↓
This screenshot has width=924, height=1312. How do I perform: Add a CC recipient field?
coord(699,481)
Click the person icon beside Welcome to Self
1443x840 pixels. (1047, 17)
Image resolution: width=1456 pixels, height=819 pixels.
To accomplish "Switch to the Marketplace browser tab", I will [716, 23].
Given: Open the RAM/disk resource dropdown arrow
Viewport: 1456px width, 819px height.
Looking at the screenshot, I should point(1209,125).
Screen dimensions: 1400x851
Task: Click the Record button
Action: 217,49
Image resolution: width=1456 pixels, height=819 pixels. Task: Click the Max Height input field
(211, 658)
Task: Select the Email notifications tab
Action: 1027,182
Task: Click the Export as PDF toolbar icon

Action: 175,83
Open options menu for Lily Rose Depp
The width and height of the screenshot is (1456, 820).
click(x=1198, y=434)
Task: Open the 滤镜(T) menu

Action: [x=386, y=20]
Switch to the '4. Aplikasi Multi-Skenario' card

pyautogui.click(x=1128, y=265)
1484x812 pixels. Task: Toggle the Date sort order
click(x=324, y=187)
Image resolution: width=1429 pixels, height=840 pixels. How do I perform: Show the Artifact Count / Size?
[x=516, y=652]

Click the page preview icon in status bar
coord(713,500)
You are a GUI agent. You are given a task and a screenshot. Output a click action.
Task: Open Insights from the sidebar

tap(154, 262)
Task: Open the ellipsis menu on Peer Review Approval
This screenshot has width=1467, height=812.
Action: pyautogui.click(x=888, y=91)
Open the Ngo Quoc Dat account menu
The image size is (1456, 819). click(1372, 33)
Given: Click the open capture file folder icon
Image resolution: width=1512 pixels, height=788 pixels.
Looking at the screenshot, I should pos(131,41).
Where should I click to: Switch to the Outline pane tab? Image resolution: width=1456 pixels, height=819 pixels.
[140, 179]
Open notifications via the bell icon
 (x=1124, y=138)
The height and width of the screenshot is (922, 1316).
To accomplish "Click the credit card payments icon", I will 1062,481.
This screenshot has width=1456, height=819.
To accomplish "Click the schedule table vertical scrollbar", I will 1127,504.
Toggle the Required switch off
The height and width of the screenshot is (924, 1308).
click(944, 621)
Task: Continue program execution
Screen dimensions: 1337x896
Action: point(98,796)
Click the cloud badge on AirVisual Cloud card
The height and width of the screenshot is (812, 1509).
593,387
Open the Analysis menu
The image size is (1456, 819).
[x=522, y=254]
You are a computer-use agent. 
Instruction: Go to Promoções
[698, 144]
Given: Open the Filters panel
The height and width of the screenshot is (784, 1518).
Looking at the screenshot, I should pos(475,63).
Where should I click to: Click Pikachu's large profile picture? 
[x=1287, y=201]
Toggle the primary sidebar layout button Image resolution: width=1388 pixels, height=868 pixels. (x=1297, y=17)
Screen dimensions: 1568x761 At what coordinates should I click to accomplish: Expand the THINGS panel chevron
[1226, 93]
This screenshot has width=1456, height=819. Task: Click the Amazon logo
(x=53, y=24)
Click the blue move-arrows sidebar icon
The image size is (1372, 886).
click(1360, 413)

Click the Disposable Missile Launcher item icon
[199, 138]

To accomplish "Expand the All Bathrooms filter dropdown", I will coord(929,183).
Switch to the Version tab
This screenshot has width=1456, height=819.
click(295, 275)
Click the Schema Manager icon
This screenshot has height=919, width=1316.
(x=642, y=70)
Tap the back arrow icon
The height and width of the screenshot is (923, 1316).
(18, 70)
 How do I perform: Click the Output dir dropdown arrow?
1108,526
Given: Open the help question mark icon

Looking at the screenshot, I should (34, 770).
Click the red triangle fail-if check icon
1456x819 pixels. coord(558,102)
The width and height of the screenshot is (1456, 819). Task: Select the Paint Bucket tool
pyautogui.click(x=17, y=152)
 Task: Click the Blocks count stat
↑
Task objective | Look through the data above and return exactly the lines from the one that contains "1484x812 pixels. Task: Toggle" to the one that contains "You are a computer-use agent.", inclusive, with nothing else.

Output |
1484x812 pixels. Task: Toggle the Date sort order
click(x=324, y=187)
Image resolution: width=1429 pixels, height=840 pixels. How do I perform: Show the Artifact Count / Size?
[x=516, y=652]

Click the page preview icon in status bar
coord(713,500)
You are a GUI agent. You are given a task and a screenshot. Output a click action.
Task: Open Insights from the sidebar

tap(154, 262)
Task: Open the ellipsis menu on Peer Review Approval
This screenshot has width=1467, height=812.
Action: pyautogui.click(x=888, y=91)
Open the Ngo Quoc Dat account menu
The image size is (1456, 819). click(1372, 33)
Given: Click the open capture file folder icon
Image resolution: width=1512 pixels, height=788 pixels.
Looking at the screenshot, I should pos(131,41).
Where should I click to: Switch to the Outline pane tab? Image resolution: width=1456 pixels, height=819 pixels.
[140, 179]
Open notifications via the bell icon
 (x=1124, y=138)
The height and width of the screenshot is (922, 1316).
To accomplish "Click the credit card payments icon", I will 1062,481.
This screenshot has width=1456, height=819.
To accomplish "Click the schedule table vertical scrollbar", I will 1127,504.
Toggle the Required switch off
The height and width of the screenshot is (924, 1308).
click(944, 621)
Task: Continue program execution
Screen dimensions: 1337x896
Action: point(98,796)
Click the cloud badge on AirVisual Cloud card
The height and width of the screenshot is (812, 1509).
593,387
Open the Analysis menu
The image size is (1456, 819).
[x=522, y=254]
You are a computer-use agent. 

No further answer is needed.